§ **Required work**:
Say how many lines in the records contain the string "legend". Nothing but the number should be given.

──────────

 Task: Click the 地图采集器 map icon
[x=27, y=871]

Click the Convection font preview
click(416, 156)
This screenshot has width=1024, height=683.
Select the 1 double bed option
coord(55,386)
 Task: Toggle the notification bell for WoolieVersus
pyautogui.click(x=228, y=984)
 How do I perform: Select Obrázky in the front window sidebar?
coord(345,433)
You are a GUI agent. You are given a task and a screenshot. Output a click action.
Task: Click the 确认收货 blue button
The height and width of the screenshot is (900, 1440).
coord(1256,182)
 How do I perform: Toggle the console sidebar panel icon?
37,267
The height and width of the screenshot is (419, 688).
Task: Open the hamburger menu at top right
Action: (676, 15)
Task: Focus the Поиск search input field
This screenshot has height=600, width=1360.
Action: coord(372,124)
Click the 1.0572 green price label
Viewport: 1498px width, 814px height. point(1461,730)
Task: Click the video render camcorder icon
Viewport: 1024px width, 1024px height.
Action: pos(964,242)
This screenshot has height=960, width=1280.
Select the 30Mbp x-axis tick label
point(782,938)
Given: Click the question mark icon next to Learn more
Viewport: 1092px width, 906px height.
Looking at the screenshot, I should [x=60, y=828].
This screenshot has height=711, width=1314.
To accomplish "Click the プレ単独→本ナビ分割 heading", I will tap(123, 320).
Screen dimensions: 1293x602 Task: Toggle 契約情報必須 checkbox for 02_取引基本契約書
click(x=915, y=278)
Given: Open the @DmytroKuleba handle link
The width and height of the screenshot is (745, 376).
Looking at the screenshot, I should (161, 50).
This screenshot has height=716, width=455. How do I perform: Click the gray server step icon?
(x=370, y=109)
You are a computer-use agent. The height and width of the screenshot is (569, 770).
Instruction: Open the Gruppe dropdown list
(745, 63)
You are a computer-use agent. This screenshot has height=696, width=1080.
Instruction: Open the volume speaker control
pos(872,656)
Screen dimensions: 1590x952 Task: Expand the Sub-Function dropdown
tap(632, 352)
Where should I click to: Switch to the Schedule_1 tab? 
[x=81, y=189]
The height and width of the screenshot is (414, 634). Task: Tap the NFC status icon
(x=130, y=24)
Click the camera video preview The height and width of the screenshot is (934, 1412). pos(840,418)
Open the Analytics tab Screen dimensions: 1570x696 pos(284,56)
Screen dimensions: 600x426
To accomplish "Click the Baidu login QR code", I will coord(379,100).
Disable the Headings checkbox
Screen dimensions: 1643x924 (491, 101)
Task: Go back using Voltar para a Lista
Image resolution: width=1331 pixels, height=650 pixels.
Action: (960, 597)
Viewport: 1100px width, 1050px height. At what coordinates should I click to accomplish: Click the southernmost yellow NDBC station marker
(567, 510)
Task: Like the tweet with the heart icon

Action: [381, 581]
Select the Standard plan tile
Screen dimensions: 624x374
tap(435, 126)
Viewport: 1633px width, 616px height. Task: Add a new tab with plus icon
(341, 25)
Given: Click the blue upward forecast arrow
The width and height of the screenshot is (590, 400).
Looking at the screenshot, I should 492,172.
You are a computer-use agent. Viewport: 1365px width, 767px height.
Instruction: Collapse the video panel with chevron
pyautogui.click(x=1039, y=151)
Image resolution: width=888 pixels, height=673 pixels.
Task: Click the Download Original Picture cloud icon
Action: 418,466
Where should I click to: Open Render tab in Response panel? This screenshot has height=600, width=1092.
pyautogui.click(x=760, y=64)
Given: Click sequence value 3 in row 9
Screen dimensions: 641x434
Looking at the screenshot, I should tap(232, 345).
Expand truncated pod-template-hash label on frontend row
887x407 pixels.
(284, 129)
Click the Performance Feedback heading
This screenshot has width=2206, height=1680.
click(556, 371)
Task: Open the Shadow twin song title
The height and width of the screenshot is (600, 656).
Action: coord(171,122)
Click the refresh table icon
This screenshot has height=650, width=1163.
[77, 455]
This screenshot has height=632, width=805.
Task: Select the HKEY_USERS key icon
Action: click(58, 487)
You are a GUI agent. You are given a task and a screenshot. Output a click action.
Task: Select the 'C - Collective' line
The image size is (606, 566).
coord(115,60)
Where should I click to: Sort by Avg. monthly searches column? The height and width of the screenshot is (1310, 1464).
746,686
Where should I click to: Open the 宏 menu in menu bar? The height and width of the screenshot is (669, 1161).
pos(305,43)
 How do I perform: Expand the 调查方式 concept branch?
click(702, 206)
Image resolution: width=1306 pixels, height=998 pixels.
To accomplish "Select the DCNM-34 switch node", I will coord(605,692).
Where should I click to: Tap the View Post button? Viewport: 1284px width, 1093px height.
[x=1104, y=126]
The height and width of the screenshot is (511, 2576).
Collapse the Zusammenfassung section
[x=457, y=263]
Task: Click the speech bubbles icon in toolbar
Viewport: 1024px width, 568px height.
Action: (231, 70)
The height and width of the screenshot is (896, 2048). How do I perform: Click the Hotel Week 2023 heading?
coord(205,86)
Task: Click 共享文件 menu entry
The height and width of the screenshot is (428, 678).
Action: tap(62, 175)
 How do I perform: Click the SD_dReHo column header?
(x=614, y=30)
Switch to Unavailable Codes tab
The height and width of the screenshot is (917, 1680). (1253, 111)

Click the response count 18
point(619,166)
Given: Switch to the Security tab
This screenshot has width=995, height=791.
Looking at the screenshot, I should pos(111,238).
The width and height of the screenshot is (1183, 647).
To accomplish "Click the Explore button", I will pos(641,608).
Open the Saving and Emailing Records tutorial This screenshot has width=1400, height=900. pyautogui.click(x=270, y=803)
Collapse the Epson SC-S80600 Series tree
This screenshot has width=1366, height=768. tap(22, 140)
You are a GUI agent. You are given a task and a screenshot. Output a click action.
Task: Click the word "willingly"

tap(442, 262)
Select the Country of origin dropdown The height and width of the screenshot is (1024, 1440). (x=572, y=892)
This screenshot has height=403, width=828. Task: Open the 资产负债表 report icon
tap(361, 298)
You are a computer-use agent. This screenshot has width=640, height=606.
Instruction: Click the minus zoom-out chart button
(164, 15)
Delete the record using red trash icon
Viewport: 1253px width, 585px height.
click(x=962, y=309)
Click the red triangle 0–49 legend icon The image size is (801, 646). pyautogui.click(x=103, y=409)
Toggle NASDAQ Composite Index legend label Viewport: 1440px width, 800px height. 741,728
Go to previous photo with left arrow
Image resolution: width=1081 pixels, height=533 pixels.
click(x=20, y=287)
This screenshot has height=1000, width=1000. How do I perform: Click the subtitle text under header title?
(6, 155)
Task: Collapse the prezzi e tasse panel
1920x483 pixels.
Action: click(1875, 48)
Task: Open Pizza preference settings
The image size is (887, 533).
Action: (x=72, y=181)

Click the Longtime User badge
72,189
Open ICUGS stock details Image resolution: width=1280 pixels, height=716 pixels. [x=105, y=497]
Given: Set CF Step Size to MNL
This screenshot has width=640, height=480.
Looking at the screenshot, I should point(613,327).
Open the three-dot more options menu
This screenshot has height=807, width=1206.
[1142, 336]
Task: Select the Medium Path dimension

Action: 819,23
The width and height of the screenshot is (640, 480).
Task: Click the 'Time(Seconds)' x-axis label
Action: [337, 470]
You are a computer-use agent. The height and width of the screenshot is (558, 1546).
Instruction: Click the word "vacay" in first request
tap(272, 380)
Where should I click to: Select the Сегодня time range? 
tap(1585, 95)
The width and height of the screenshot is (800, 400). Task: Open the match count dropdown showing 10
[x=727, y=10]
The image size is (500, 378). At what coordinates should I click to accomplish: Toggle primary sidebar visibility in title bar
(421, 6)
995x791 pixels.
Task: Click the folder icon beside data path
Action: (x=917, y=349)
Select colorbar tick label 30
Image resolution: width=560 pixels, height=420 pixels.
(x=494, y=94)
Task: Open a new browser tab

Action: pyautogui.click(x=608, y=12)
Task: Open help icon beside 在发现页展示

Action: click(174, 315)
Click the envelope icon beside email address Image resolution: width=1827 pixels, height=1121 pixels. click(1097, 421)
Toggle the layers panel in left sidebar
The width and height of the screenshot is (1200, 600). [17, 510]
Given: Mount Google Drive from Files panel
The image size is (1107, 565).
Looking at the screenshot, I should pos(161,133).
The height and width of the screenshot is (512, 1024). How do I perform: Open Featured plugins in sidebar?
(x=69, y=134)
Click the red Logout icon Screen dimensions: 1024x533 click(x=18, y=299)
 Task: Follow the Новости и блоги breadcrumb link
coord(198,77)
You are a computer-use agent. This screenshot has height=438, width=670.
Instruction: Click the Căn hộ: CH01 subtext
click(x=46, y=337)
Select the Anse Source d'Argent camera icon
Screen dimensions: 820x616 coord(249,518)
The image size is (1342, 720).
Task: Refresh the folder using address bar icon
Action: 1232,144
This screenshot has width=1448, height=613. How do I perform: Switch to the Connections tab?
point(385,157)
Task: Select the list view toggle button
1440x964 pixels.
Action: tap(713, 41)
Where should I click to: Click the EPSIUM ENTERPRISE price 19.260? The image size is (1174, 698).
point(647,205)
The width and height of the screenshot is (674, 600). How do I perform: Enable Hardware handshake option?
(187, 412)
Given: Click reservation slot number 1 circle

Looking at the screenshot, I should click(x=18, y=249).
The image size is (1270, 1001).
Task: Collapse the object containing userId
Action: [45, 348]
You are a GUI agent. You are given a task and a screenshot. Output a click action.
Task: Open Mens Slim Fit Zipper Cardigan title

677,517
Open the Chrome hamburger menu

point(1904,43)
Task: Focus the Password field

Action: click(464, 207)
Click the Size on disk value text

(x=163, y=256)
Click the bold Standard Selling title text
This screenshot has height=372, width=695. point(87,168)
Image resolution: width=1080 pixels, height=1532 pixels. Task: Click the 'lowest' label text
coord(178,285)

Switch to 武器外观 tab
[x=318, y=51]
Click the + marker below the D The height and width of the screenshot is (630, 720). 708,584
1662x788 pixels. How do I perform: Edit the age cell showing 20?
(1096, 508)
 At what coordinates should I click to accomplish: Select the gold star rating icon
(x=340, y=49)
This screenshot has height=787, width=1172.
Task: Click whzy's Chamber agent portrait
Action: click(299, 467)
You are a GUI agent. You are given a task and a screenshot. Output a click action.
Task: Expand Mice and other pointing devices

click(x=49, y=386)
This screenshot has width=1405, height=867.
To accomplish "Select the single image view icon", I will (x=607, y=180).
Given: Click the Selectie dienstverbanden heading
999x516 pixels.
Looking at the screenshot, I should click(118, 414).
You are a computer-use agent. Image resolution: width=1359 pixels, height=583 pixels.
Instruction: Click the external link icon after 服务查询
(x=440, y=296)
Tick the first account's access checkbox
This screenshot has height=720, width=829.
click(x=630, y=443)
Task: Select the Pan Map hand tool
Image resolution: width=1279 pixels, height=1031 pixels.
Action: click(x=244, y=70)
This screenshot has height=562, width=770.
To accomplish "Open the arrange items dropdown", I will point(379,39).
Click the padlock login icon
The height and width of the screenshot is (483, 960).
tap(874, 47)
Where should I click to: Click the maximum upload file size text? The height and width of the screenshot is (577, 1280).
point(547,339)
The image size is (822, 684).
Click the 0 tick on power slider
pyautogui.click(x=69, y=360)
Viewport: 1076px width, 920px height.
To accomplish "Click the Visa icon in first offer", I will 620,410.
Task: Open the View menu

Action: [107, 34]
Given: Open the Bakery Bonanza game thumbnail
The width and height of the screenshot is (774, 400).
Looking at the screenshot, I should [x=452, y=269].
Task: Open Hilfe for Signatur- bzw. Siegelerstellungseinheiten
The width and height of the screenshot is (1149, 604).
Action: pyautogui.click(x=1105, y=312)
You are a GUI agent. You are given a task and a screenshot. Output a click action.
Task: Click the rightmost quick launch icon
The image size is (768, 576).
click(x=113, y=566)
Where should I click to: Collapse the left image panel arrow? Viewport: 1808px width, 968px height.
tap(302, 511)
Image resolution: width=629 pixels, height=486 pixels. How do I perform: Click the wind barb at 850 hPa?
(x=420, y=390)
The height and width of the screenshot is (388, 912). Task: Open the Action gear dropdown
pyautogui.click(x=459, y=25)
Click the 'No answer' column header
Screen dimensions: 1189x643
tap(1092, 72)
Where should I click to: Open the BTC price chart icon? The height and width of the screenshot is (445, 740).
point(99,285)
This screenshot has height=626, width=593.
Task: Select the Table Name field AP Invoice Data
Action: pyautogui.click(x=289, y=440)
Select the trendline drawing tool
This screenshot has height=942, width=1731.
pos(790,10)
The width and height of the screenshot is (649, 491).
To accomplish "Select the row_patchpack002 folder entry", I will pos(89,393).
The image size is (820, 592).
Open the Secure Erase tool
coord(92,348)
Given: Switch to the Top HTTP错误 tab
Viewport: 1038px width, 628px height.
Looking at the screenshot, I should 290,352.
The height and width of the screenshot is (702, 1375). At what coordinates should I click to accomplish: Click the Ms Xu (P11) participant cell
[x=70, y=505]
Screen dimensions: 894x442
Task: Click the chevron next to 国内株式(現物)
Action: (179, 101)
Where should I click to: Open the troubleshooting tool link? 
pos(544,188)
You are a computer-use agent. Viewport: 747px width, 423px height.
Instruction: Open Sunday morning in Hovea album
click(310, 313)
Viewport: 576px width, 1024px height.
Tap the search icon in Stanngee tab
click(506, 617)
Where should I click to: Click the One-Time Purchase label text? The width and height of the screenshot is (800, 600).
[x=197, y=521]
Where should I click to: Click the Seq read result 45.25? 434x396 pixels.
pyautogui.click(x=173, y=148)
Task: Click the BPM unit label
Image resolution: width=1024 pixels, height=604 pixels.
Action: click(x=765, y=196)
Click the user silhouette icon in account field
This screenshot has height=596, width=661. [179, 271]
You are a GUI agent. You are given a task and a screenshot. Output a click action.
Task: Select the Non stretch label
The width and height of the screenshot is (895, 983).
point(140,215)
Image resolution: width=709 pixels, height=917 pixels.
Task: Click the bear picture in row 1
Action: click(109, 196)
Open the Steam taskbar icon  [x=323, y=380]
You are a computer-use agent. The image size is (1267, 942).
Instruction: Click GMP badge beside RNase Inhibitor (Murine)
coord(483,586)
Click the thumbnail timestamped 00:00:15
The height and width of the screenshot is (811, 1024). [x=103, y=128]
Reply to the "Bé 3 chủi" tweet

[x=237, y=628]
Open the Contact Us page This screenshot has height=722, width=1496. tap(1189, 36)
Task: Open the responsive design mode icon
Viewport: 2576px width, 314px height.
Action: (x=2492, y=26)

──────────

§ **Solved exercise**:
2